## Data for this exercise
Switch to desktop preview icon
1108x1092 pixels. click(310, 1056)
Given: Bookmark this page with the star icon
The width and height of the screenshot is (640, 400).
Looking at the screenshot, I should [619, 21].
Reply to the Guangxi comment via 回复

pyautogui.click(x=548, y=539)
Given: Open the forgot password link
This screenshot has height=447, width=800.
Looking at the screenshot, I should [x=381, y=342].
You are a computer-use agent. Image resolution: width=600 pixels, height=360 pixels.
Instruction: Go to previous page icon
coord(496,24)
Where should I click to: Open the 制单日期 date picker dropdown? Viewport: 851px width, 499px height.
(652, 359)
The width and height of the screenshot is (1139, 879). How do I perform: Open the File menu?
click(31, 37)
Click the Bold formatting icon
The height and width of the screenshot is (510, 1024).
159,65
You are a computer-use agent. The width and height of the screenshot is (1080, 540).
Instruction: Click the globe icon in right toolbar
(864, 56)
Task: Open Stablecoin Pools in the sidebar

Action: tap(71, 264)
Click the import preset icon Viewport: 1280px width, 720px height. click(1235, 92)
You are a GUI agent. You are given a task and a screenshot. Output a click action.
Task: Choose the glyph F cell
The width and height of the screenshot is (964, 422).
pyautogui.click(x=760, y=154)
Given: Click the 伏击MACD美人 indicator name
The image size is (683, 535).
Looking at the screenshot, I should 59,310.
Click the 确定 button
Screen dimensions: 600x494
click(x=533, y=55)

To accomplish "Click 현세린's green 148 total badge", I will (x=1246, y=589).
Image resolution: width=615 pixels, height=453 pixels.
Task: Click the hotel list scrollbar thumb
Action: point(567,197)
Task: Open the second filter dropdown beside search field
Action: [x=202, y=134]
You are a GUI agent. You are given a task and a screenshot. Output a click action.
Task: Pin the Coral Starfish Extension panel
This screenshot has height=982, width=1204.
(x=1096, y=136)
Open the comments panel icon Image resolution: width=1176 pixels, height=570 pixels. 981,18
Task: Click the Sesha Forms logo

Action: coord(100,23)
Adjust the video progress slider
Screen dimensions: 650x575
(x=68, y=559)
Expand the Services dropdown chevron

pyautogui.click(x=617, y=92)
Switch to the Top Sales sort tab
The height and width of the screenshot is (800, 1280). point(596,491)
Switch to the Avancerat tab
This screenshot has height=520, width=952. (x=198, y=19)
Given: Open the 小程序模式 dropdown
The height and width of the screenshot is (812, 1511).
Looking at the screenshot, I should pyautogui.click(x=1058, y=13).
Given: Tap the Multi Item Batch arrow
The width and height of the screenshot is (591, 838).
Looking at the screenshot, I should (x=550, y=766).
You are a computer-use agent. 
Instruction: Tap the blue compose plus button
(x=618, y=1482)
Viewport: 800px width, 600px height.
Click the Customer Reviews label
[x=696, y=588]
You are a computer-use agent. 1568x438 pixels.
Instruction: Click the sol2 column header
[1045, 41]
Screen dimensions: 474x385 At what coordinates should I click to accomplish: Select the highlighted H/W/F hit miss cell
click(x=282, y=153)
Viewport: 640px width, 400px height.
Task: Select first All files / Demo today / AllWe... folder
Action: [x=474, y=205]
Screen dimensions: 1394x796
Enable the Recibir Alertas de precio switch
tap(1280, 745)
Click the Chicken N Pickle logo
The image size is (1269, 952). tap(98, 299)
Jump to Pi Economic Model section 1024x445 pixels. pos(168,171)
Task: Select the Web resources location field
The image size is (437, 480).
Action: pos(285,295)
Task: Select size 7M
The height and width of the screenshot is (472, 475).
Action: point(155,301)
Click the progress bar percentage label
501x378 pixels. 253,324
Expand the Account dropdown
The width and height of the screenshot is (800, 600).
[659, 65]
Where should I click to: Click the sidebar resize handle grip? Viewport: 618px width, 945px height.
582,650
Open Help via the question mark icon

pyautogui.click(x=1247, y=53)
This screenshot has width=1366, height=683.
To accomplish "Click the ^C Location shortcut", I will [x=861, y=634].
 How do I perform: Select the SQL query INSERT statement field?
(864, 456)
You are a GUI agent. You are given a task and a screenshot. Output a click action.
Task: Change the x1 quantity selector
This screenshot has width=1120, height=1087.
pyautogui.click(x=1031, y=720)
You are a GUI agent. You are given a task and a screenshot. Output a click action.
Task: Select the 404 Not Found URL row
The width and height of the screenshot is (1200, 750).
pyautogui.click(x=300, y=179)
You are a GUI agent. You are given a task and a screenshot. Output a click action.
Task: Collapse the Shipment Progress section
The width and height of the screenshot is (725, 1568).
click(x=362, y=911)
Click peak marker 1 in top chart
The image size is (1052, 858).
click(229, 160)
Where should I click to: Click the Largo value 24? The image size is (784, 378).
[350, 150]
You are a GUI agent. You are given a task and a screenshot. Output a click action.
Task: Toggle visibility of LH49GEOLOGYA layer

## Directions for this task
Copy all lines above containing the string "section".

## Final answer
Jump to Pi Economic Model section 1024x445 pixels. pos(168,171)
Task: Collapse the Shipment Progress section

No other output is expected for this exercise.